■ **Source**
========

From my vantage point on the cliff top, a great stretch of sand could be seen glistening black with sea coal. The beach has one very particular claim to fame. The climatic scenes from the classic 1971 film Get Carter, starring Michael Caine, were filmed here.

Shading my eyes against the sun, I took in more of the splendid views, of jagged rocks, draped with seaweed, standing in becalmed waters. ‘What a beautiful day,’ I thought.

My day’s 10 mile trek had started in Blackhall Colliery (the mine was in operation between 1909 and 1981). From here the morning’s route took me onto the Durham Coast Path. This popular walking trail can be followed from Sunderland to Hartlepool and takes in some of the most dramatic coastline in the North-East.

Wading through quaking grass, flower heads glowing like tiny lamps, through butterwort and delicate shell like plants called round leaved wintergreen, I spotted a butterfly and then another. There are over a dozen species to be found in the area, these including the splendid northern brown argus, its wings bright with orange pips.

I hadn’t gone much further before spying a cistus forester, a rare green moth that lives in these parts. There was plenty of birdlife too, with seagulls and skylarks, stonechat, reed bunting and meadow pipit. There was even a kestrel or two.

========

■ **Supplied data**
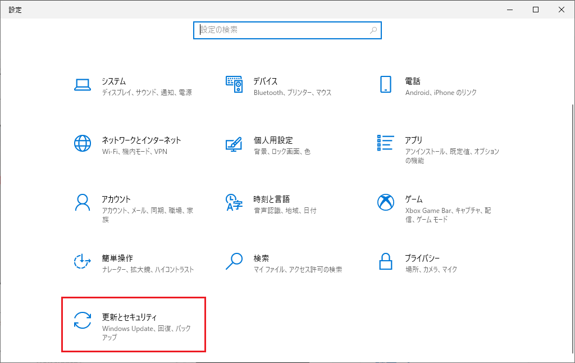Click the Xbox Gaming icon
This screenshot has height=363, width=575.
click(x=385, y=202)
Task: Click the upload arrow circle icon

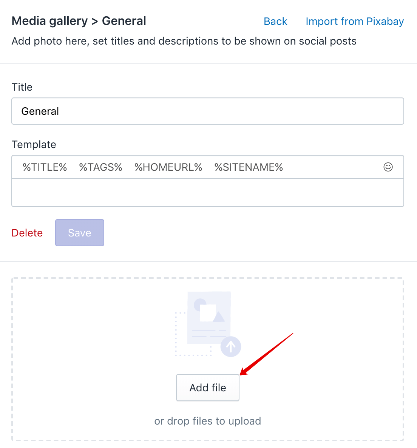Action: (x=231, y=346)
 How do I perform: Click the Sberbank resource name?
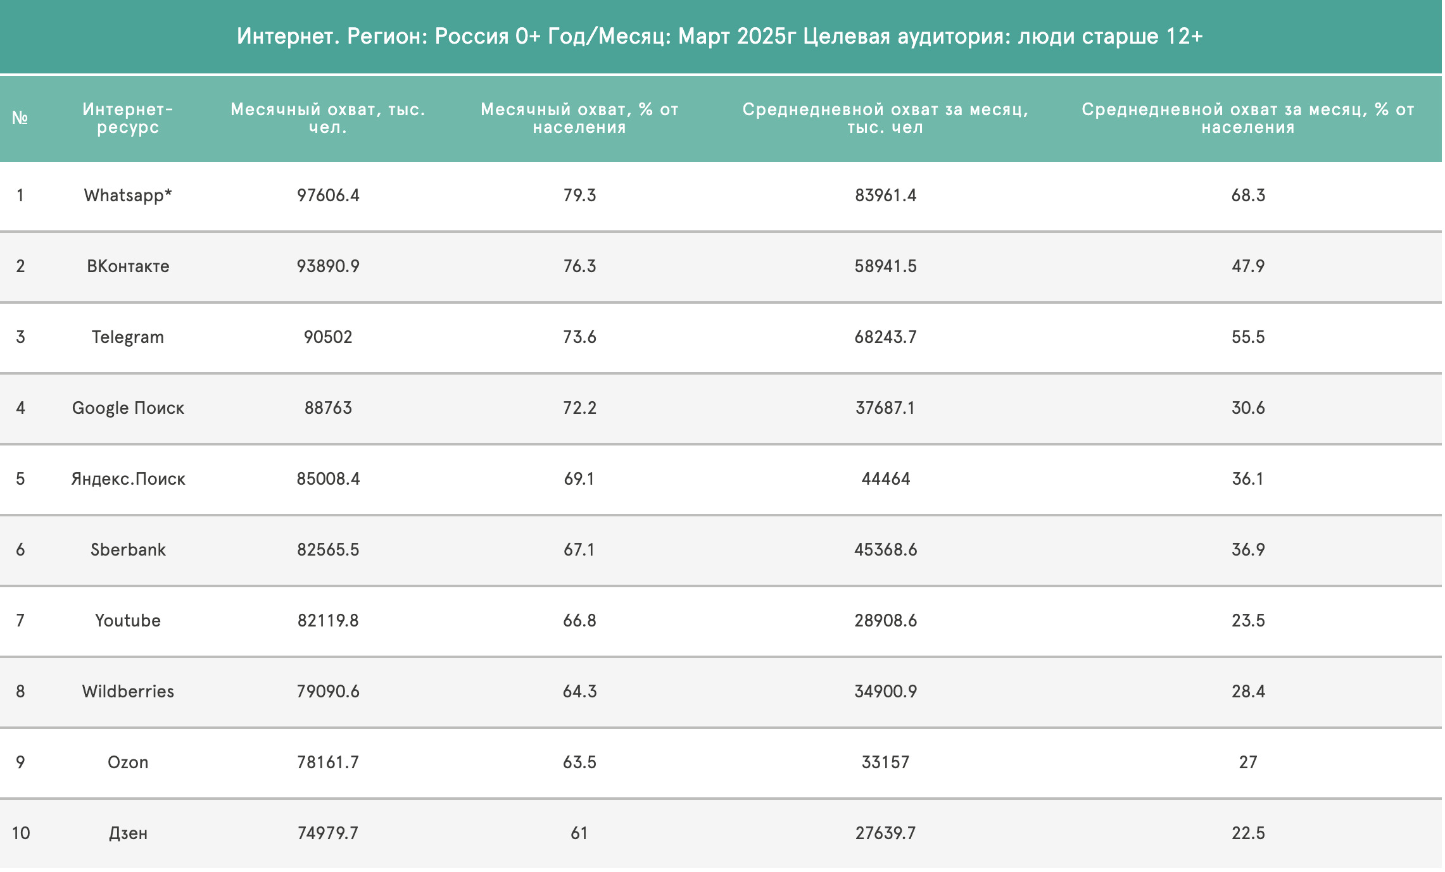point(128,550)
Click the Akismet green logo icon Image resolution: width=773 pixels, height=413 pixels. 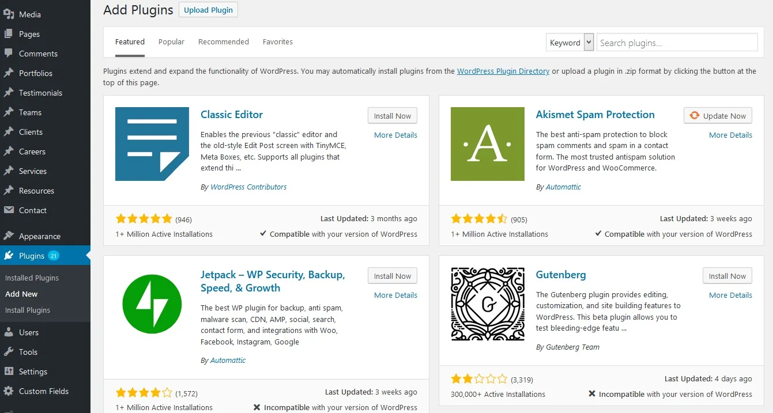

========

■ **Problems**
**1)** For each statement, say whether it agrees with the Durham coast passage, and give yes or no along with the deciding words quoted from it. (a) The walk began in Blackhall Colliery. (b) The mine at Blackhall Colliery closed in 1909. (c) The Durham Coast Path can be followed from Sunderland to Hartlepool.
**2)** Please quote the Durham coast passage word for word, beginning at the words that contain "My day’s 10" and stopping after "in the North-East.".
**3)** According to the Durham coast passage, what rare green moth lives in the area?
The records have no connection to the Durham coast passage.

■ **Results by task**
**1)**
(a) Yes: "My day’s 10 mile trek had started in Blackhall Colliery"
(b) No: "the mine was in operation between 1909 and 1981"
(c) Yes: "This popular walking trail can be followed from Sunderland to Hartlepool"

**2)**
My day’s 10 mile trek had started in Blackhall Colliery (the mine was in operation between 1909 and 1981). From here the morning’s route took me onto the Durham Coast Path. This popular walking trail can be followed from Sunderland to Hartlepool and takes in some of the most dramatic coastline in the North-East.

**3)** A cistus forester.